An exhibition of revolutionary proposals for the development of our cities opens at the Royal Institute of British Architects (RIBA), 66 Portland Place, London, W1 from 7 March – 4 April 2007. Dramatic ideas on display include a vision of a super rich Glasgow after water replaces oil as the most fought over resource; an ambitious proposal to create independence for towns and cities in the UK starting with Conisbrough; and an investigation into how to grow bananas on the Thames. The Visualisations of the 21st Century City exhibition results from a collaboration between UK architecture students and Building Futures, the RIBA’s ‘think tank’.
Visualisations of the 21st Century City exhibits work from three schools of architecture – The Bartlett (UCL), The Mackintosh School of Architecture and Sheffield University - which explore the possible changes that will occur in our towns and cities over the next twenty years as the technologies, social climates and environmental conditions that influence their forms evolve. The resulting proposals also investigate the dialogue between the existing buildings and infrastructure and emerging pressures, and discuss how this interface may develop in the next two decades.
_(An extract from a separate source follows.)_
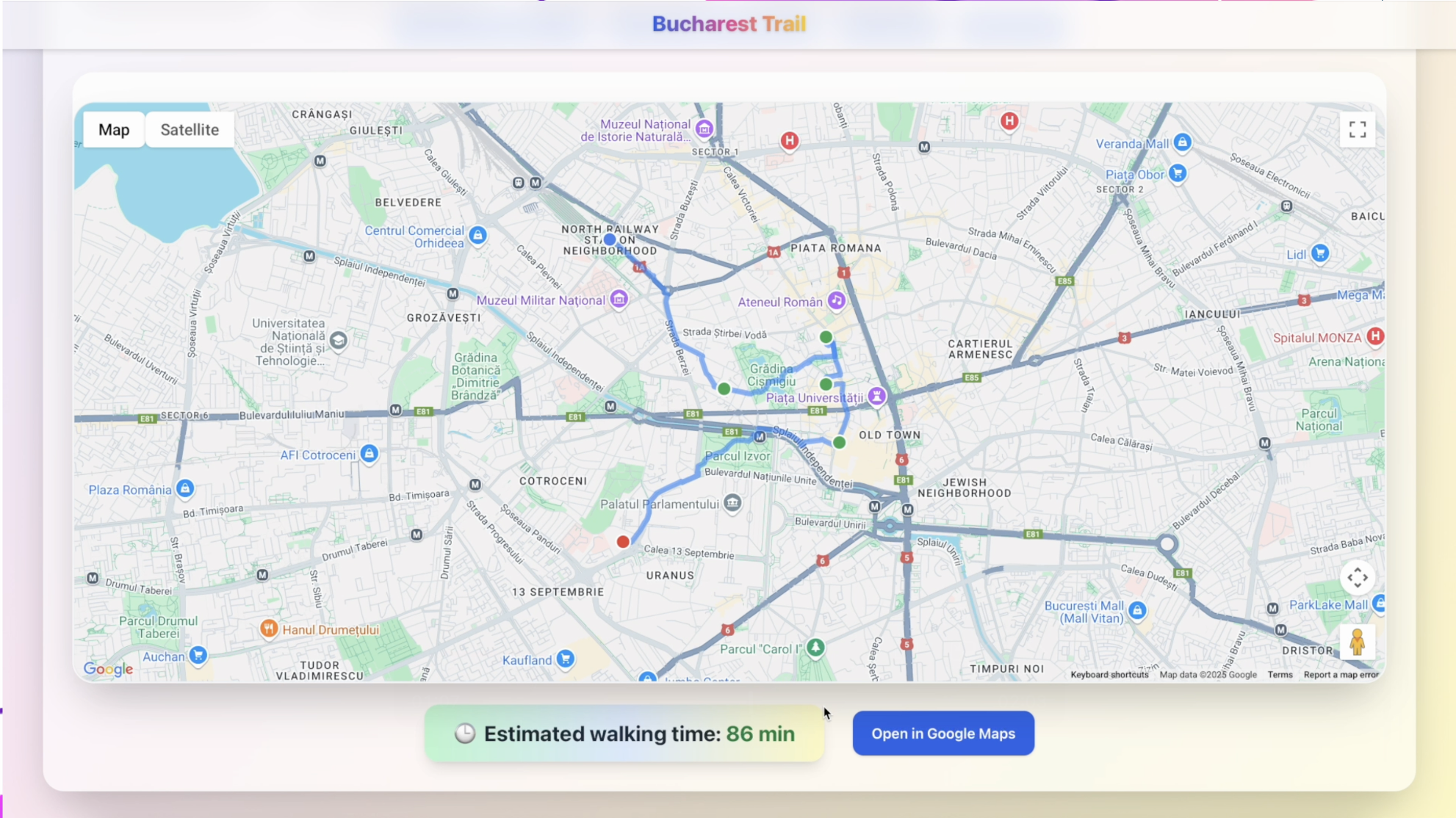The width and height of the screenshot is (1456, 818).
Task: Click the Hanul Drumețului restaurant pin
Action: pos(269,629)
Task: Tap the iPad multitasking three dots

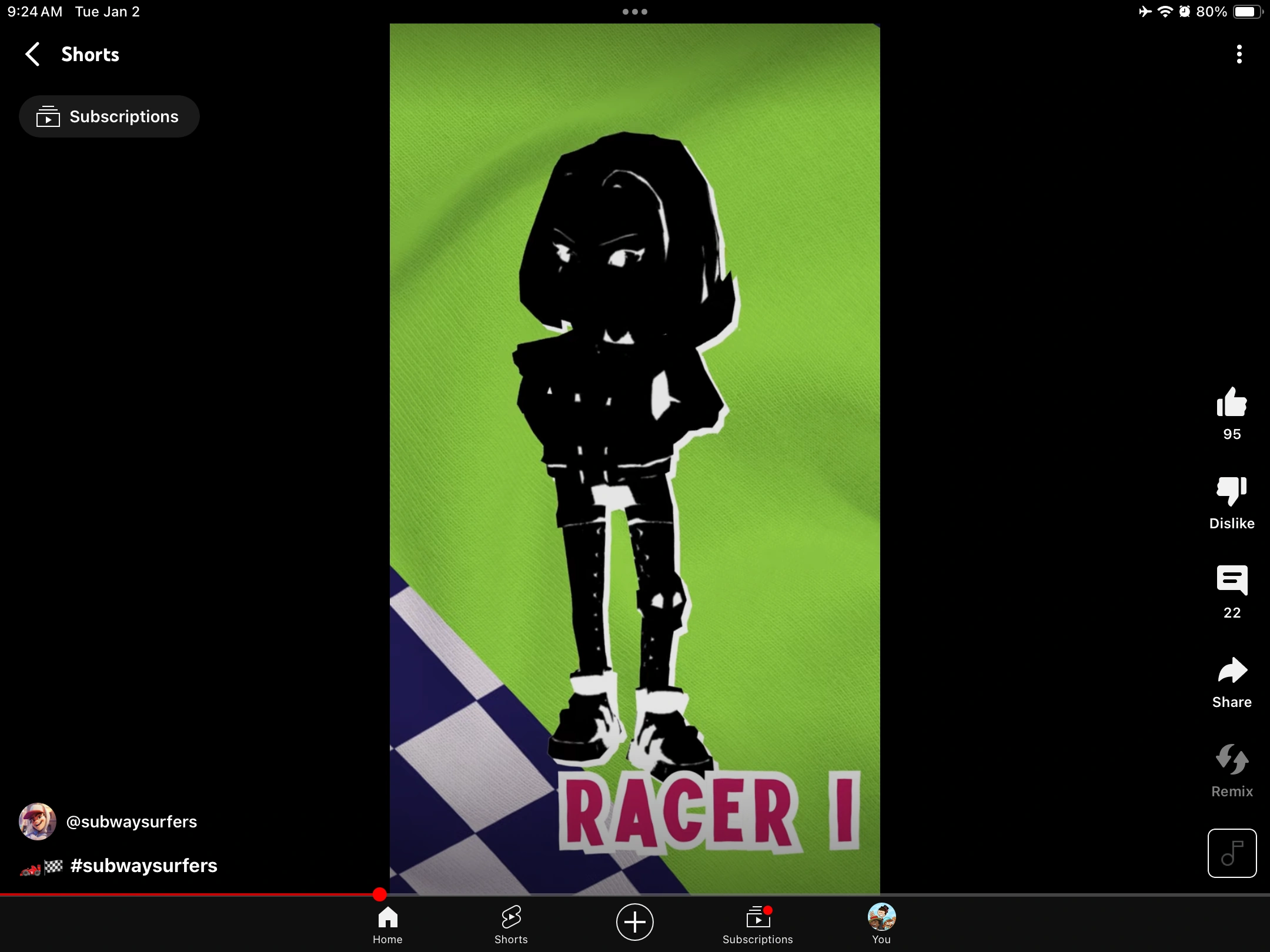Action: 634,12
Ben Addy from The Bartlett school of architecture (UCL) said:
“The Visualisations project run by the RIBA’s Building Futures Group is a timely look at how our cities might develop over the next quarter century. It has been fantastic to have some of the UK’s brightest architecture students involved directly with the RIBA but more to the point it has focused their - and our - minds on some serious contemporary issues and what their future repercussions might be. The work represents true free thinking and displays a broad range of intelligent and often unexpected responses to projected economic, social and climactic problems. If we can utilize this much wit and imagination in dealing with these issues outside of university then perhaps the future won’t be so bleak after all.”